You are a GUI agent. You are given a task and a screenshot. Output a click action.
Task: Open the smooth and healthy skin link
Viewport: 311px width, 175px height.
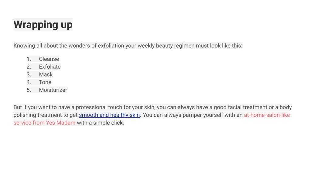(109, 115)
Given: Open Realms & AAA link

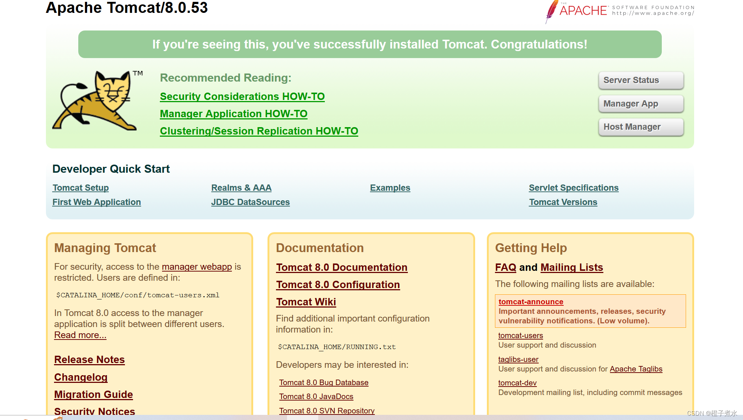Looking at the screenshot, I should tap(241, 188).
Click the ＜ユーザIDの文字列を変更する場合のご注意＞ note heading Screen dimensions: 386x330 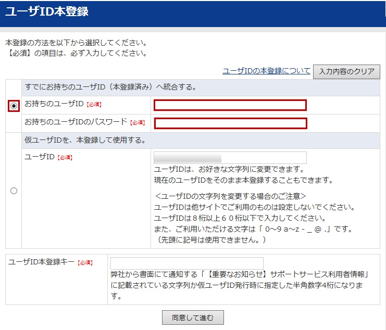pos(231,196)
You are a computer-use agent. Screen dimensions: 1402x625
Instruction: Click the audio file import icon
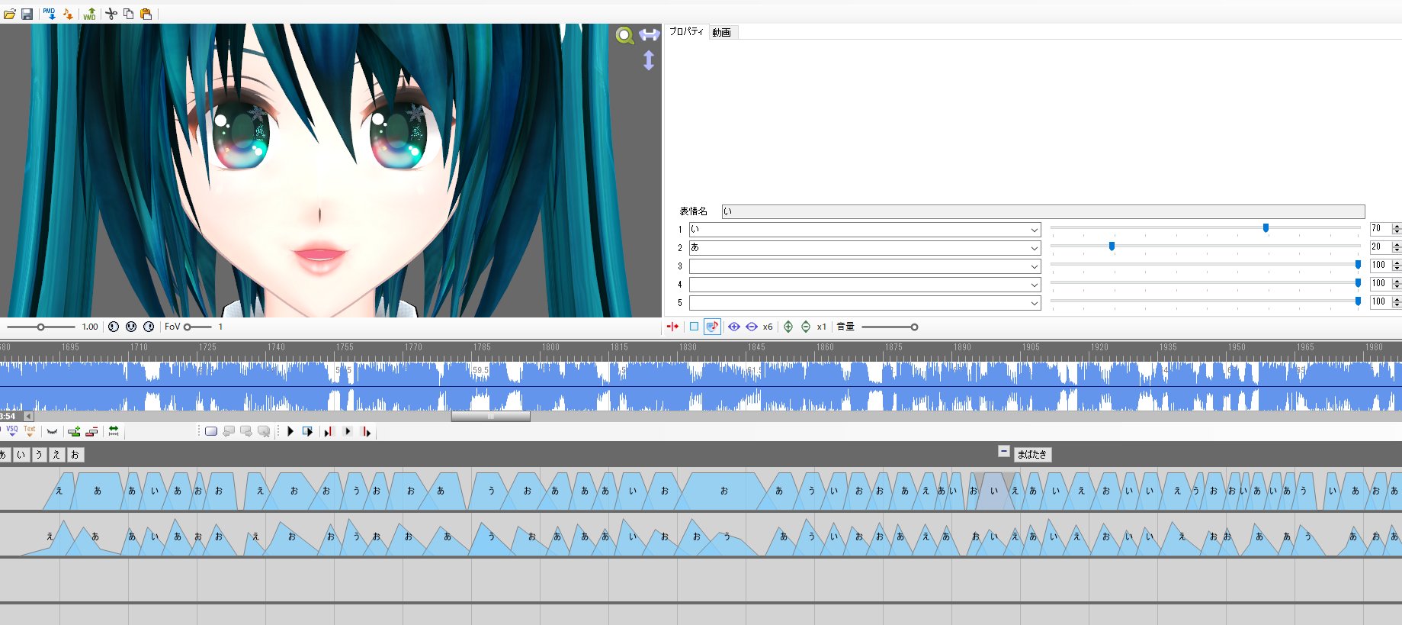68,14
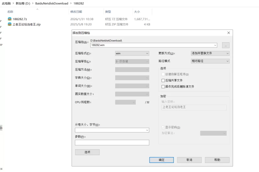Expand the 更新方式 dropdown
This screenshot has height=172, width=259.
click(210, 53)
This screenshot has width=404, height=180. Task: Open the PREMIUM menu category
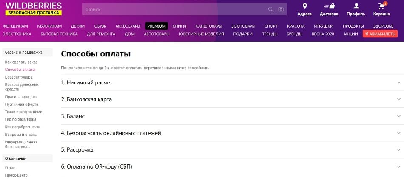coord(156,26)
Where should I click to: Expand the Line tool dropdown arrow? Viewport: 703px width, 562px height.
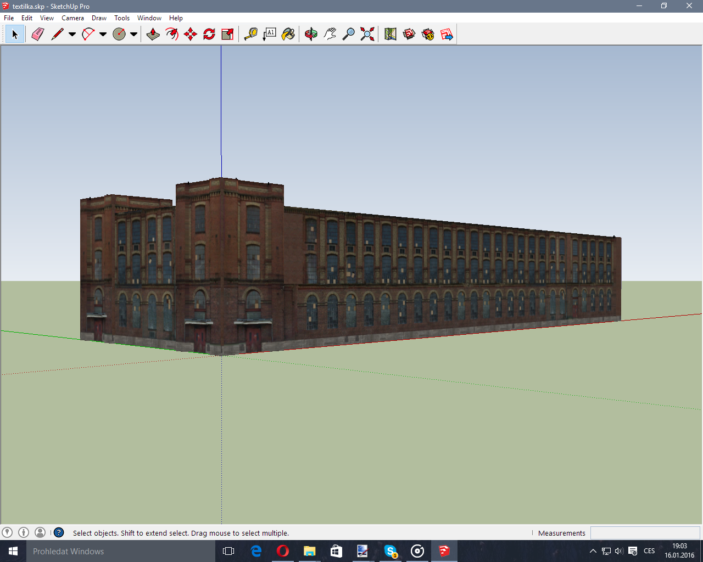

__INSTRUCTIONS FOR THE TASK__
Give the records above, from the start of the records through the line holding "Looking at the", as a two-column CSV with the headers instruction and response. Each record gets one row, with its text and its answer each in a single quoted field, line breaks turned into spaces and pictures left out.

__SOLUTION FOR THIS PROBLEM__
instruction,response
"You are a GUI agent. You are given a task and a screenshot. Output a click action. Task: Open the smooth and healthy skin link Viewport: 311px width, 175px height.","(109, 115)"
"Given: Open Realms & AAA link","Looking at the screenshot, I should tap(241, 188)."